§ **Activity**: As the lines appear below, please set them down exactly, starting at the first and finishing with the one containing "Open the clip info circle button".

(Source records)
++++++++
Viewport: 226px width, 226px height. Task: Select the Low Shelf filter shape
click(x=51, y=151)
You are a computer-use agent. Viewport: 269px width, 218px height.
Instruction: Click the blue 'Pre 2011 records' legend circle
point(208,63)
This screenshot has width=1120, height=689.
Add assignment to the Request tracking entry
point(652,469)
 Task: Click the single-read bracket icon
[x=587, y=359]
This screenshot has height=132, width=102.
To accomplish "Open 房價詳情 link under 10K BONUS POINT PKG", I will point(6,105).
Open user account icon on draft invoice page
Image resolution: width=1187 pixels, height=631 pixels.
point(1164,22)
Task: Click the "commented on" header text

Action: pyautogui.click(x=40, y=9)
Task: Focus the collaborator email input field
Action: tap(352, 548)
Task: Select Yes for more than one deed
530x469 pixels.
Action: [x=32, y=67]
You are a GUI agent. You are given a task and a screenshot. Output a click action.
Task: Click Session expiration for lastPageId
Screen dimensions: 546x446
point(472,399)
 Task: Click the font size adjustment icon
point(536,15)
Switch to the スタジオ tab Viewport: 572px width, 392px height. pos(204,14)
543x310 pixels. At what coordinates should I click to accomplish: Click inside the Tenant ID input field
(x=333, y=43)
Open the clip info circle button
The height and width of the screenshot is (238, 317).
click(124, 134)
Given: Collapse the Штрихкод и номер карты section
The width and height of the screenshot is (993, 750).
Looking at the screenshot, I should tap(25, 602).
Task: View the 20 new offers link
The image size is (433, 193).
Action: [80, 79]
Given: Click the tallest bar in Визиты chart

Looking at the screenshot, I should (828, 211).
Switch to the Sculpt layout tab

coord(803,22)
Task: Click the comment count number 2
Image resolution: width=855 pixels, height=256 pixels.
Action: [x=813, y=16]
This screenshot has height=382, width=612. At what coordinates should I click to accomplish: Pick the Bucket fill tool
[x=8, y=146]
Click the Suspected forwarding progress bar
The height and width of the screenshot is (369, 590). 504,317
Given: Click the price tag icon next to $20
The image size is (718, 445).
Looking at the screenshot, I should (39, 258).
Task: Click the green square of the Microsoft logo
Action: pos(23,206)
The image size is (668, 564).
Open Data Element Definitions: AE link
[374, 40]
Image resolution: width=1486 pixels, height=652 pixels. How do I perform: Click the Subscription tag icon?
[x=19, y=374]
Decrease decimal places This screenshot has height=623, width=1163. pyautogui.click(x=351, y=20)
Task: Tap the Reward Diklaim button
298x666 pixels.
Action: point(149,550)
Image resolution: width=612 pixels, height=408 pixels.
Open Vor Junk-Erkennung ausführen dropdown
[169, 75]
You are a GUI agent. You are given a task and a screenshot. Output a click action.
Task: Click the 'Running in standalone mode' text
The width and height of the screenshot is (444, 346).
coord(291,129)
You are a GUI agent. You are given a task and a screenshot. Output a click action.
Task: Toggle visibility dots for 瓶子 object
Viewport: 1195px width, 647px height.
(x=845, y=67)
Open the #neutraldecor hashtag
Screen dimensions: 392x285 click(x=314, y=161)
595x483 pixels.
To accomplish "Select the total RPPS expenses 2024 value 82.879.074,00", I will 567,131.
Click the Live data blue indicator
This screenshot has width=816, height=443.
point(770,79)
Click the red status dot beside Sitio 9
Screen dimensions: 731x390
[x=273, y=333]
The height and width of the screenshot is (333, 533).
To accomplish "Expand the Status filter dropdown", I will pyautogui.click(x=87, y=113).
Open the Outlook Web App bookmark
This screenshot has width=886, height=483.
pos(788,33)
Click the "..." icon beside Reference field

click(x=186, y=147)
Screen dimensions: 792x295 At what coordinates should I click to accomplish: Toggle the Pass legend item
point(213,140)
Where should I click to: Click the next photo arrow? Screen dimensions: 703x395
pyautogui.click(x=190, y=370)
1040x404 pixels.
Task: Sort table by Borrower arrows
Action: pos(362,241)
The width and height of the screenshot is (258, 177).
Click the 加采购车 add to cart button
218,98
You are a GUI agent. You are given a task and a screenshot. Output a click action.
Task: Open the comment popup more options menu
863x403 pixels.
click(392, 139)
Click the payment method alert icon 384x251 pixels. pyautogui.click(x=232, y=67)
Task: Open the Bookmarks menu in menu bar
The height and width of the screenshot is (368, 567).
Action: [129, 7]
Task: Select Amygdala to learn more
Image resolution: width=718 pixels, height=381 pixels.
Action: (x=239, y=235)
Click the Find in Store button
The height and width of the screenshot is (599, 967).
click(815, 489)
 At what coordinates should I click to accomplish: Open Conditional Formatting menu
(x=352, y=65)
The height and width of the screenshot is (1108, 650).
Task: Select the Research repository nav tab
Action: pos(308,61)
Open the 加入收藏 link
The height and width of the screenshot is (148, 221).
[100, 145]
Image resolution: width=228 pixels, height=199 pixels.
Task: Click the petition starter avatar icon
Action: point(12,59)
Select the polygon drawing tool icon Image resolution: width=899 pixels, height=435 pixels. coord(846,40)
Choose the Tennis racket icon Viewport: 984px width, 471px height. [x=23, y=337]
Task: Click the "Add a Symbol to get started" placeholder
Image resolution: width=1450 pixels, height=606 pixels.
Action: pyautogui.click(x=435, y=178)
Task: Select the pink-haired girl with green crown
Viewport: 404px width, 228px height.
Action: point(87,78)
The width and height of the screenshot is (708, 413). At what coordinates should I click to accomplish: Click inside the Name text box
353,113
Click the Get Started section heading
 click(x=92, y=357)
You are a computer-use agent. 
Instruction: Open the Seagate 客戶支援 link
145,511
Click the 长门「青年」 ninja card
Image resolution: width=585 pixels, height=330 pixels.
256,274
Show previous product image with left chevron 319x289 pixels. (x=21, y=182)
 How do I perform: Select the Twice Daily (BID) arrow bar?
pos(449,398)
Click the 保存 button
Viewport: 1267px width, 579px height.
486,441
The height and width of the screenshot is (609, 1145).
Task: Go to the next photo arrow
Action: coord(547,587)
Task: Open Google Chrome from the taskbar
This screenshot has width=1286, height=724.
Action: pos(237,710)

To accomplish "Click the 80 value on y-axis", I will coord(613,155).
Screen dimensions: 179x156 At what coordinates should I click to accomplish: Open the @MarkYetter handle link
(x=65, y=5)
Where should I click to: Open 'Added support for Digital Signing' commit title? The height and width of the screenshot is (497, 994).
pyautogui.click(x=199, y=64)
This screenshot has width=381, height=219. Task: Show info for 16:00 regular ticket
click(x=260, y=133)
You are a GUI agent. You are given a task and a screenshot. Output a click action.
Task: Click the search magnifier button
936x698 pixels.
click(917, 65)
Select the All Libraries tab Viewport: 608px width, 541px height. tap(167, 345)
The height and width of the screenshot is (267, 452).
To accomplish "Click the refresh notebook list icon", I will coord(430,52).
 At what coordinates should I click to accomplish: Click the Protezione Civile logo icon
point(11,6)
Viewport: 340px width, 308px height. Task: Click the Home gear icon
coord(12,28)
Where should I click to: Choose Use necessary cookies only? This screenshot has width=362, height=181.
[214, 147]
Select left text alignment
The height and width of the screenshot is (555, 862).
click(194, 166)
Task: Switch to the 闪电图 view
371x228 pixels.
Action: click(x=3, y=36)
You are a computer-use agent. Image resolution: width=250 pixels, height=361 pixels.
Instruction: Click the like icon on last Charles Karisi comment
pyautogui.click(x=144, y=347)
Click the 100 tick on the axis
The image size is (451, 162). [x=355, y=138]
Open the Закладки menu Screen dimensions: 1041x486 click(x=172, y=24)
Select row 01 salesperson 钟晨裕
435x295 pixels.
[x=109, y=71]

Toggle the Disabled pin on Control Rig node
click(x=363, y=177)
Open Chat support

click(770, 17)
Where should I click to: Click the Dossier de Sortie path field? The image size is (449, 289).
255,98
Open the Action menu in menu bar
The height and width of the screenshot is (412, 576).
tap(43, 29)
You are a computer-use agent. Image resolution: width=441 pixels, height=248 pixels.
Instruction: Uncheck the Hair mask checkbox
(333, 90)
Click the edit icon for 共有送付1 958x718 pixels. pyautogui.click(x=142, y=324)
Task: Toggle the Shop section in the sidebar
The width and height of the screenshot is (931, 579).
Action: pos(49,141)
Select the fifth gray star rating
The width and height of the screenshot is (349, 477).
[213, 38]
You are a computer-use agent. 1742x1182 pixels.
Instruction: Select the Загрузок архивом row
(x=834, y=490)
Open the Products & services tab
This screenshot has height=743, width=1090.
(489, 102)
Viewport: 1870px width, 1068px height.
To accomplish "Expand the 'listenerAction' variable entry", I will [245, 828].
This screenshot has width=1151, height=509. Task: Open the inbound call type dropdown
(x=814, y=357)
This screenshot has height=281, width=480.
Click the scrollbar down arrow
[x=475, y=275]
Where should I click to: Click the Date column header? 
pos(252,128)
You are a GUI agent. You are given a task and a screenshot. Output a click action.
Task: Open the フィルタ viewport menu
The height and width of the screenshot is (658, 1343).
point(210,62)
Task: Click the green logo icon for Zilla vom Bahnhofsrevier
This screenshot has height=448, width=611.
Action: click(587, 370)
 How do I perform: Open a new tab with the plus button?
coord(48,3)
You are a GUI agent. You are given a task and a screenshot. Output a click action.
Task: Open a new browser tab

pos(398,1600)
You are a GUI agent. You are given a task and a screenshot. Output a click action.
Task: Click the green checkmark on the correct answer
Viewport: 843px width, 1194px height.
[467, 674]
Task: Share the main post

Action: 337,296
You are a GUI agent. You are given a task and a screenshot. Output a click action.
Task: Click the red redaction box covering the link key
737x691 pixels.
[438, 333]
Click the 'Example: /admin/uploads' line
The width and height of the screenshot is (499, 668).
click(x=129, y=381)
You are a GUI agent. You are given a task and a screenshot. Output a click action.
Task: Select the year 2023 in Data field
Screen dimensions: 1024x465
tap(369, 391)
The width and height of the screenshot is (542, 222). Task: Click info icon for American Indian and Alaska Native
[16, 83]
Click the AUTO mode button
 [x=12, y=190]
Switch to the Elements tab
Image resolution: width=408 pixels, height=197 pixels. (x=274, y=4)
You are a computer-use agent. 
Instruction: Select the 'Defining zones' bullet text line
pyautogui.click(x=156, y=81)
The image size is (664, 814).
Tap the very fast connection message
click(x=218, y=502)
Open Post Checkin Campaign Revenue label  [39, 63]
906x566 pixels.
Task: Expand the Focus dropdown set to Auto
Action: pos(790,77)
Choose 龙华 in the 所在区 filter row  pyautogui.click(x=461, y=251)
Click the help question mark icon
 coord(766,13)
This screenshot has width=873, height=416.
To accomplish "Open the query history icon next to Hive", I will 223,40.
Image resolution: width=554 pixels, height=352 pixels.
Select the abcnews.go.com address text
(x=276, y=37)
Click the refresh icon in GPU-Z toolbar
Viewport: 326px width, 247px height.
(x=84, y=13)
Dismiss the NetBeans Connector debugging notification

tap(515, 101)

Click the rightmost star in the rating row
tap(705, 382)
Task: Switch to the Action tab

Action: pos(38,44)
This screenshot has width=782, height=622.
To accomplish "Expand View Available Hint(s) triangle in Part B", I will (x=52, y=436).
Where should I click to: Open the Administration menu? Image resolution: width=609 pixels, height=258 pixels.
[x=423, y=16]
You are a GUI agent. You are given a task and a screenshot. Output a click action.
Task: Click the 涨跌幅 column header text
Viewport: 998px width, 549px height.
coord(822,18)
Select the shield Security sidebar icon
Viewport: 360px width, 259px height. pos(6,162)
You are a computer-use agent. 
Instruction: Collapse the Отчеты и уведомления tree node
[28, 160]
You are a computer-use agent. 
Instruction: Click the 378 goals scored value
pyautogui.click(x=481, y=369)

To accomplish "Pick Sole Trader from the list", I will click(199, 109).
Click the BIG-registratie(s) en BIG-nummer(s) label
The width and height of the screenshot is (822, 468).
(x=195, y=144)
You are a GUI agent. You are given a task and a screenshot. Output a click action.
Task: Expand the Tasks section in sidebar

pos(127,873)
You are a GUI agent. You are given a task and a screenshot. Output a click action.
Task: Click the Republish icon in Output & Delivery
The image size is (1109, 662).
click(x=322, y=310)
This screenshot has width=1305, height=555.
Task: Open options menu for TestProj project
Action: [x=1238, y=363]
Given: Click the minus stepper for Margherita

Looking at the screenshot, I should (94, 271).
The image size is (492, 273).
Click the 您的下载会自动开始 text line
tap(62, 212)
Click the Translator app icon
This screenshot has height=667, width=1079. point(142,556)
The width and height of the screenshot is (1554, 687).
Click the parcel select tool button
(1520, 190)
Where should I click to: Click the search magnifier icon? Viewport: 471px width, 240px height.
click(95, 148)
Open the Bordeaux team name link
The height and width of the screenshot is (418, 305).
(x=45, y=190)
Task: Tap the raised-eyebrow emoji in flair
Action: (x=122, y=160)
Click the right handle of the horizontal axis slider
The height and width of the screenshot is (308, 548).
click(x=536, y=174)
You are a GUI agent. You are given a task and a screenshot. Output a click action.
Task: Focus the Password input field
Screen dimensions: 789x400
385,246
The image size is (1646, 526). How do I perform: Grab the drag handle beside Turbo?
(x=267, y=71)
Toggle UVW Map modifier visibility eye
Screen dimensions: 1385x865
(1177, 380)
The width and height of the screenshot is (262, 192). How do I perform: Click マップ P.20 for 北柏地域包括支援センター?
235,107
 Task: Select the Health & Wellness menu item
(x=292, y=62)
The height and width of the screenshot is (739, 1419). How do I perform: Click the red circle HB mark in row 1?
++++++++
§ **Solution to the problem**:
Viewport: 226px width, 226px height. Task: Select the Low Shelf filter shape
click(x=51, y=151)
You are a computer-use agent. Viewport: 269px width, 218px height.
Instruction: Click the blue 'Pre 2011 records' legend circle
point(208,63)
This screenshot has width=1120, height=689.
Add assignment to the Request tracking entry
point(652,469)
 Task: Click the single-read bracket icon
[x=587, y=359]
This screenshot has height=132, width=102.
To accomplish "Open 房價詳情 link under 10K BONUS POINT PKG", I will point(6,105).
Open user account icon on draft invoice page
Image resolution: width=1187 pixels, height=631 pixels.
point(1164,22)
Task: Click the "commented on" header text

Action: pyautogui.click(x=40, y=9)
Task: Focus the collaborator email input field
Action: tap(352, 548)
Task: Select Yes for more than one deed
530x469 pixels.
Action: [x=32, y=67]
You are a GUI agent. You are given a task and a screenshot. Output a click action.
Task: Click Session expiration for lastPageId
Screen dimensions: 546x446
point(472,399)
 Task: Click the font size adjustment icon
point(536,15)
Switch to the スタジオ tab Viewport: 572px width, 392px height. pos(204,14)
543x310 pixels. At what coordinates should I click to accomplish: Click inside the Tenant ID input field
(x=333, y=43)
Open the clip info circle button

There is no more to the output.